Mitarbeiter sind zufrieden Jetzt steht der Chef neben Maschinenbediener René Sickert, der seit mehr als zehn Jahren zur Belegschaft gehört, die am Standort in Dohna 285 Mitarbeiter umfasst. Er ist sehr zufrieden mit den Arbeitsbedingungen. "Das sage ich auch, wenn der Chef nicht neben mir steht", versichert Sickert. Dass das kein Sonderfall ist, kann der Geschäftsführer inzwischen mit Zahlen unterlegen. Bei der anonym durchgeführten Mitarbeiterbefragung haben zuletzt 60 Prozent geäußert, stolz darauf zu sein, für die aktienorientierte Regal-Group zu arbeiten, zu der die System Plast GmbH gehört. Zuvor waren es nur 40 Prozent. "Das nächste Ziel ist, 80 Prozent Zufriedenheit zu erreichen", erklärt Edel.
Selbstverständlich sei das nicht, denn stressfrei ist die Arbeit keineswegs. Ein Mitarbeiter hat beispielsweise bis zu elf Maschinen gleichzeitig zu betreuen. Trotz der Industrieproduktion ist alles sehr sauber und geordnet, ähnlich wie in der Gläsernen Manufaktur von Volkswagen in Dresden. Trotz industrieller Fertigung sei die Arbeit aber auch vielseitig, erklärt Sickert. System Plast stellt etwa 20 000 verschiedene Endprodukte her.
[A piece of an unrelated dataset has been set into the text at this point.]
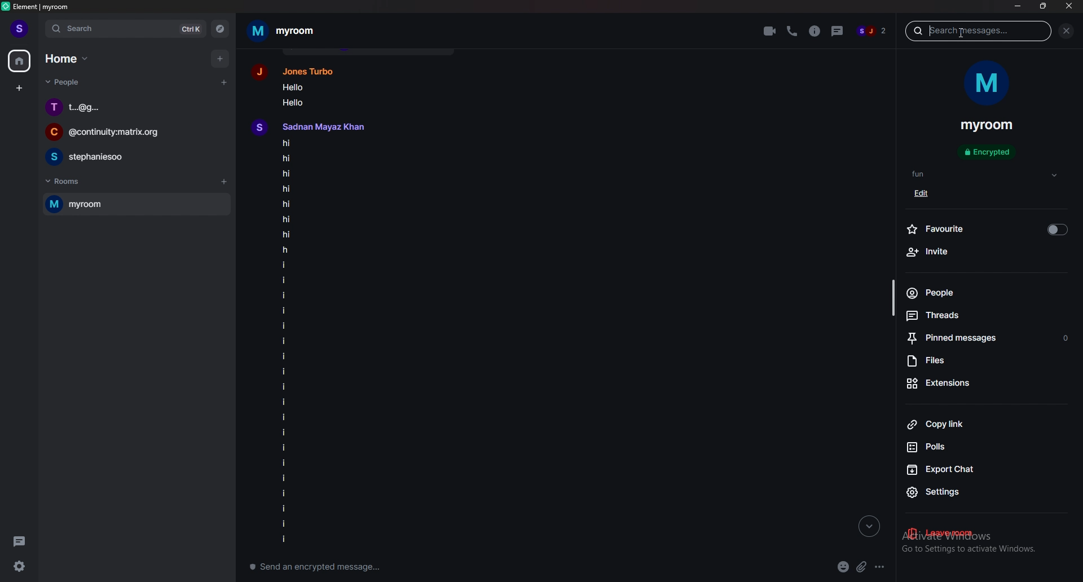  I want to click on resize, so click(1045, 6).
Solche Umfragestatistiken schlagen sich auch ganz konkret nieder. Das will der Chef an einem Beispiel verdeutlichen. Vor Kurzem ist ein Mitarbeiter zu einem anderen Unternehmen gewechselt, weil ihm der Fahrtweg von daheim nach Dohna zu weit war. "Der ist jetzt wieder bei uns, weil er woanders ein nicht so passendes Arbeitsklima vorgefunden hatte", sagt Edel.
Das Unternehmen macht einen Jahresumsatz von mehr als 41 Millionen Euro. Mehr als eine Million wird jedes Jahr investiert. "Davon 300 000 bis 500 000 Euro in die Sicherheit", erklärt Edel. Damit ist nicht die Aufrüstung des Wachschutzes gemeint, sondern der Arbeitsschutz. Größere Arbeitsunfälle habe es lange nicht mehr in der Produktion gegeben. Gearbeitet wird in drei Schichten. Die Maschinen stehen nur still, wenn auf ein anderes Produkt umgerüstet oder instandgehalten wird.
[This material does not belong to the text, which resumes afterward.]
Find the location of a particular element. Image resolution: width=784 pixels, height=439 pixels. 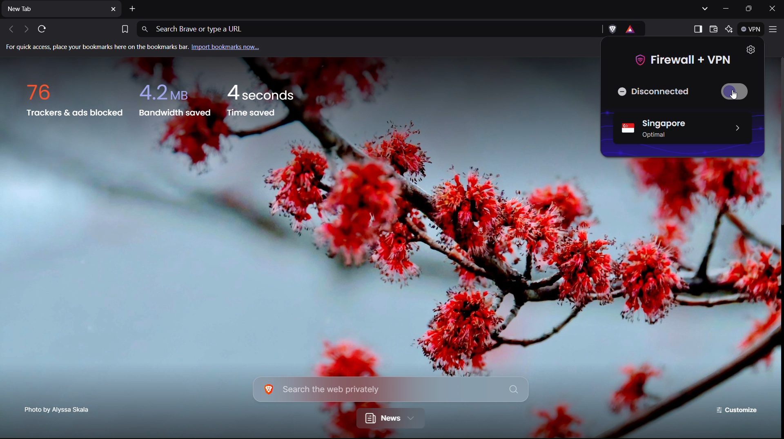

Add new tab is located at coordinates (133, 9).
Überraschend ist, dass die Produktion dieser Fließbandteile aus Plastik, Gummi oder Metall starken saisonalen Schwankungen unterliegt. "Im Sommer müssen alle Anlagen bei Getränkeherstellern auf Hochtouren laufen. Da ist keine Zeit für Instandhaltung oder Neubau", erklärt Edel. Umso mehr Aufträge gibt es dann wieder ab Herbst. Die müssen auch gleich in zwei bis drei Wochen abgearbeitet sein. "Das schaffen wir inzwischen. Früher war das nicht immer so", sagt Edel. Mit Mitarbeitern, die mitziehen, funktioniere das.
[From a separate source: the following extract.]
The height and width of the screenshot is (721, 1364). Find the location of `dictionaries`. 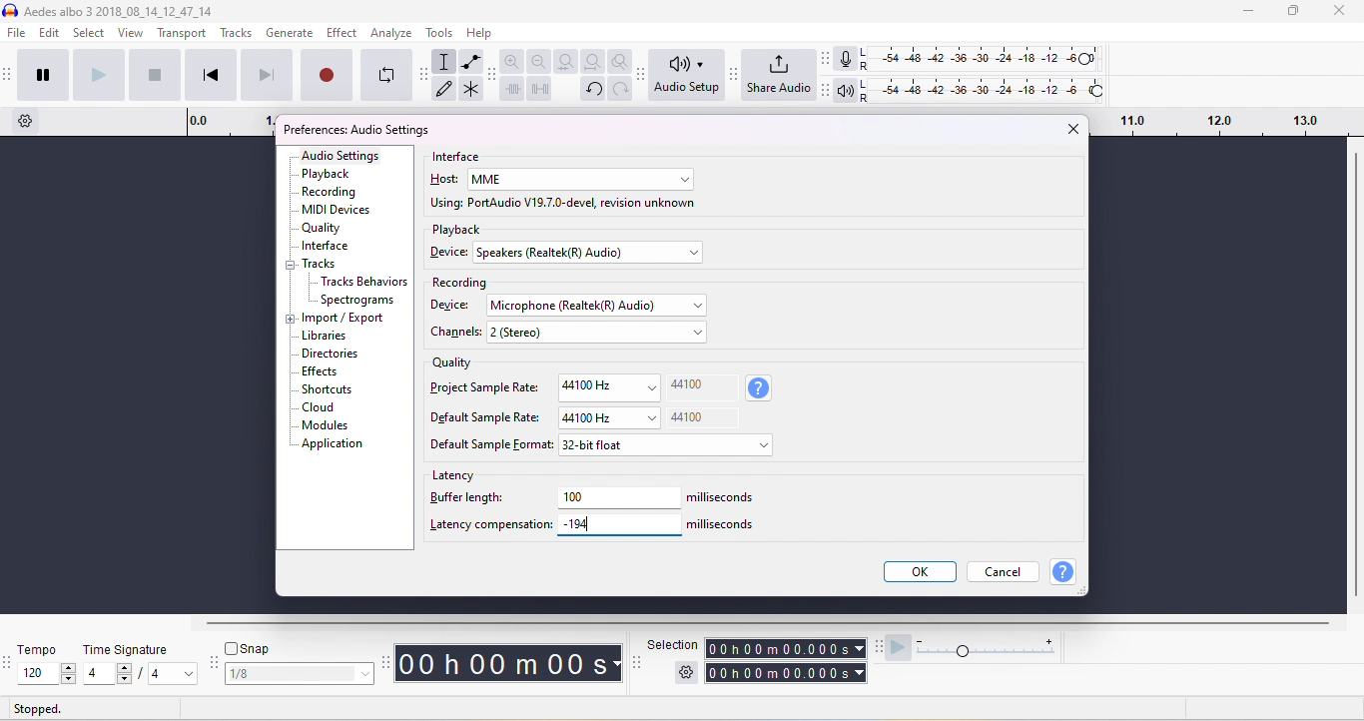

Auf kritische Nachfragen, ob es nicht zu viel Plastik auf der Welt gibt, hat der Geschäftsführer eine stumme Antwort. Dann zeigt er gern den Firmen-Award für Nachhaltigkeit. Während andere Bänder Schmierstoffe brauchen, laufen die aus Dohna trocken. Das ist wiederum positiv für die Umwelt.
Wichtiges Patent Nun ist die Mitarbeiterzahl also um mehr als zehn Prozent gewachsen. Dass die Auftragslage einen solchen Sprung ermöglicht, liegt aber nicht an steigendem Bierkonsum. Die Innovationskraft aller Mitarbeiter sei dafür entscheidend. Die Ingenieure am Dohnaer Standort arbeiten eng mit der konzerneigenen Entwicklungsabteilung bei Bergamo in Italien zusammen. Schließlich wurde eine patentierte Technik namens "Modsort" für Fließbänder entwickelt, bei dem Kunststoffkugeln eine entscheidende Rolle spielen. Setzt sich das am Markt immer mehr durch, dürften Fließbänder im Gewerbegebiet in Dohna weiter für massenhaft Jobs sorgen.